こにしき(言葉・日本社会・教育)

関西学院大学(2016.04~)の寺沢拓敬のブログです(専門:言語社会学)。

「エビデンス」という言葉は専門用語

EBM関係の人が以下の様なツイートをしていた。

医学/医療関係者が言う「エビデンス」は専門用語化してるものなので、単なる「証拠/根拠」という意味で横文字使ってるわけではない
https://twitter.com/y_tambe/status/649729604312141824


まったくその通りで、これで(納得するひとならば)だいたい終了である。問題は納得しない人(あるいは納得せずに日常語の意味にひきずられたまま批判を続けてしまう人)がいることである。


エビデンス」用法の特殊性は以下のスライドの7〜10枚目を参照。



同じ言葉が日常語としても専門用語としても使われているが、両者はまったく意味が違う(正確に言えば、専門用語のほうが意味がはるかに限定されている)というのはよくあることだ。たとえば、「相関がある」とか「状況証拠」とか。

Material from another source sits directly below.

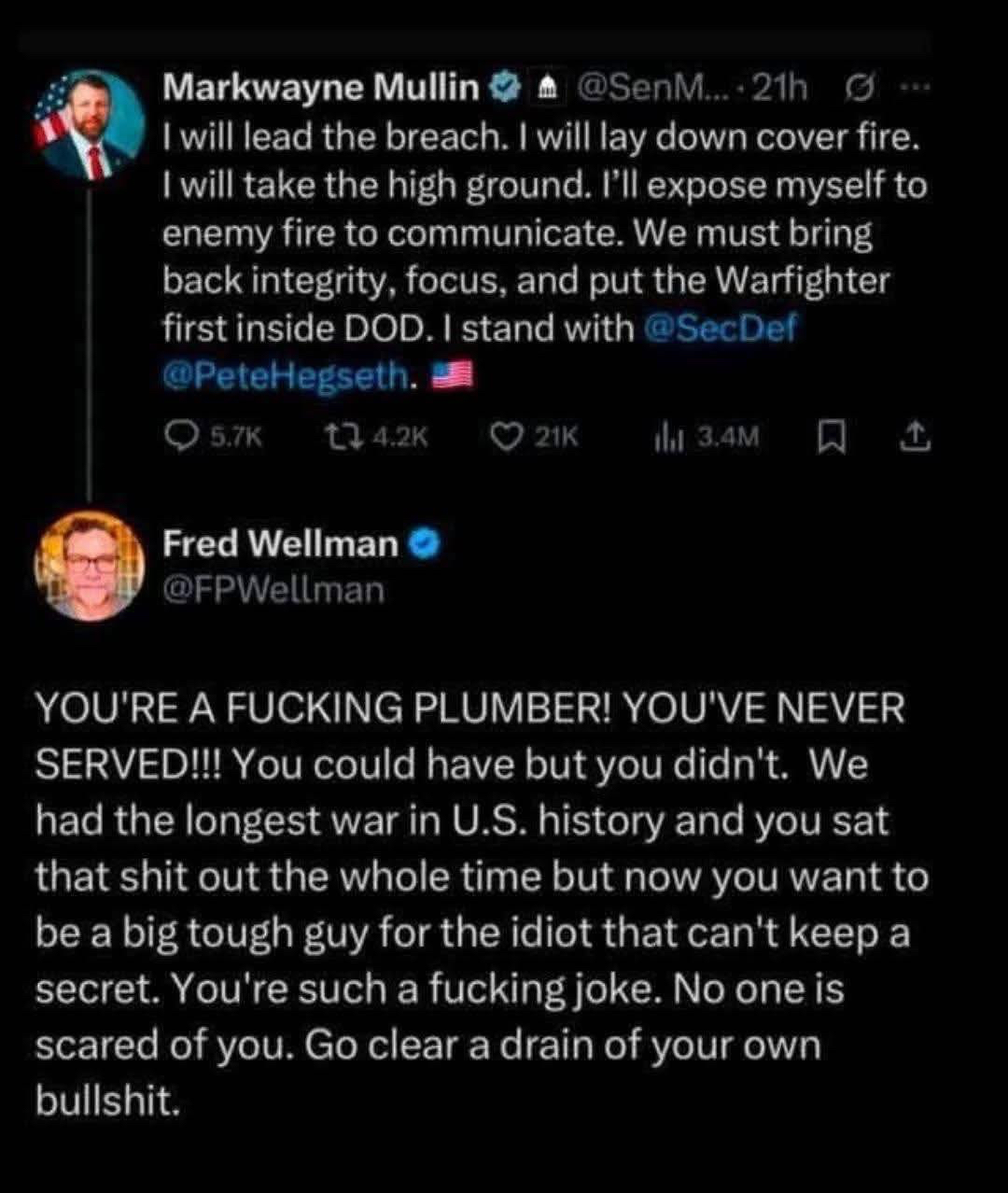The height and width of the screenshot is (1193, 1008).
Task: Click the Fred Wellman display name
Action: pos(280,543)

今まで(主にツイッターやFBで)目にしてきたエビデンス批判のだいたい7, 8割が

  1. エビデンスという横文字でカッコつけてるだけ
  2. エビデンスじゃ人間は語れない

のどちらかであって、こうした批判は「専門用語としてのエビデンス」とは無関係である。これらを早い段階で無視して残りの2, 3割の批判と正面から向き合うべきと思う*1


ただ、誤解をさせる用語法を使っている側にもそれ相応の責任があるわけで(とくに概念や用語がまだ浸透する前の段階では)、僕はエビデンスという言葉よりは「因果効果」あるいは「科学的に信頼性の高い因果効果」という言葉を冗長にならない程度に使うようにしている。

*1:ただし、こういう不毛な批判を権威がある人がすることもあるので、無視することには多大な人間力が必要である。したがって、人間力を磨くことも大事だ。